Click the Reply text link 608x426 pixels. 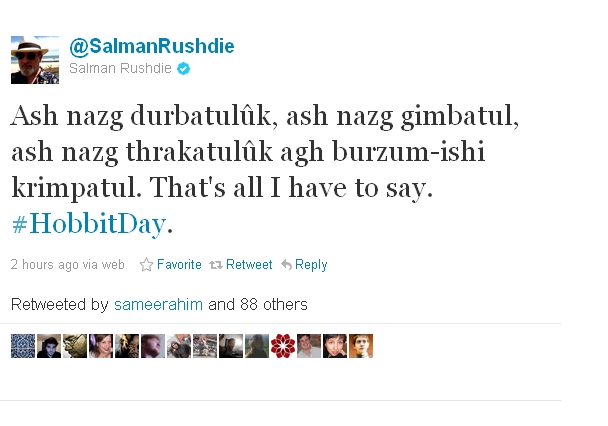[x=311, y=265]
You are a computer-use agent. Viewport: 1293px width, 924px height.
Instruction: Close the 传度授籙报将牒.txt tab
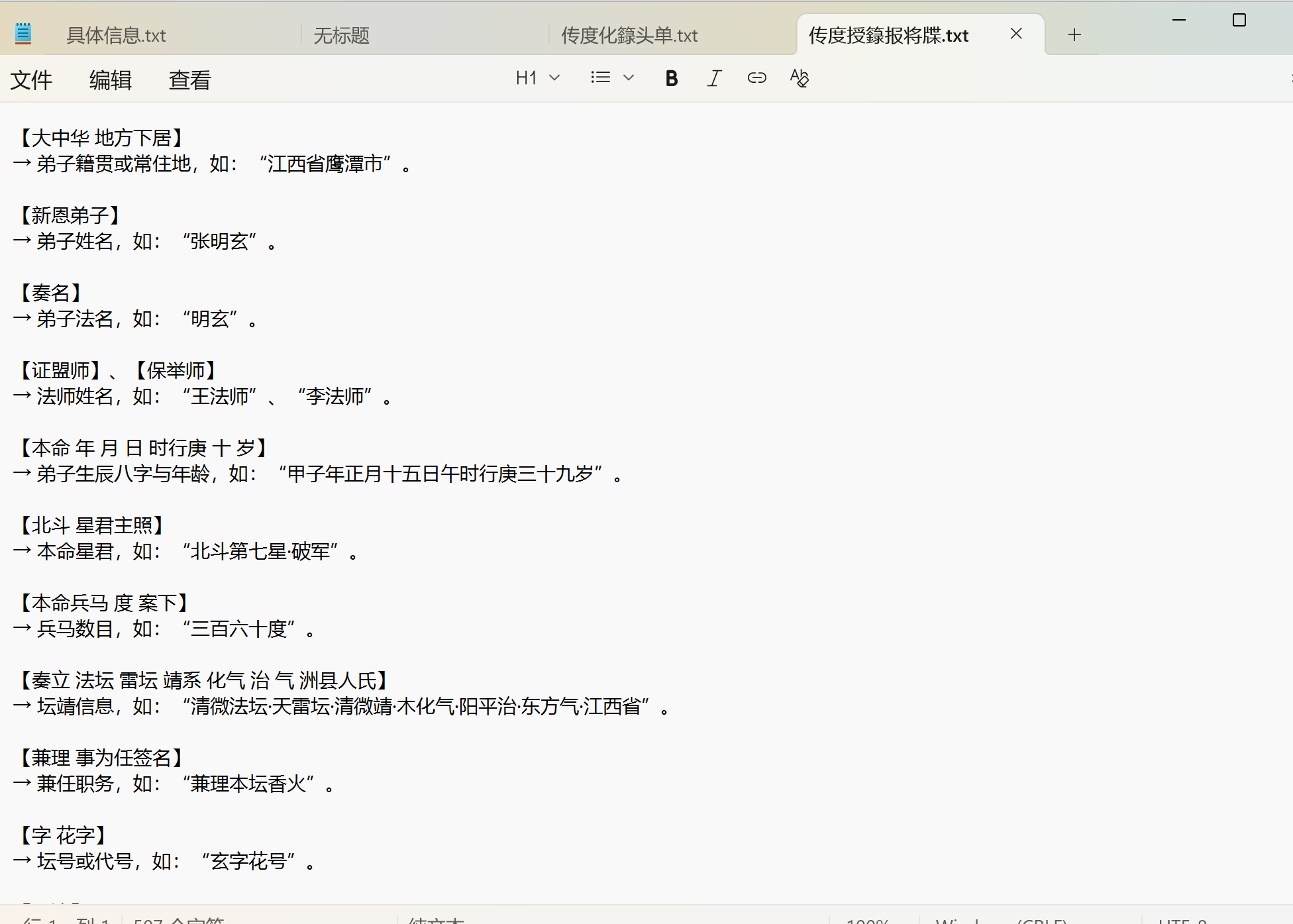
--
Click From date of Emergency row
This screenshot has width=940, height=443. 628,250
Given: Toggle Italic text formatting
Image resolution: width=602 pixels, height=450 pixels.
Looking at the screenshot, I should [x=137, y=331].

■ **EXERCISE PROMPT**:
Reproduce the lines from the one containing "You are a computer-use" through the one containing "Instruction: Close the 传度授籙报将牒.txt tab", inclusive.

■ **TASK RESPONSE**:
You are a computer-use agent. Viewport: 1293px width, 924px height.
Instruction: Close the 传度授籙报将牒.txt tab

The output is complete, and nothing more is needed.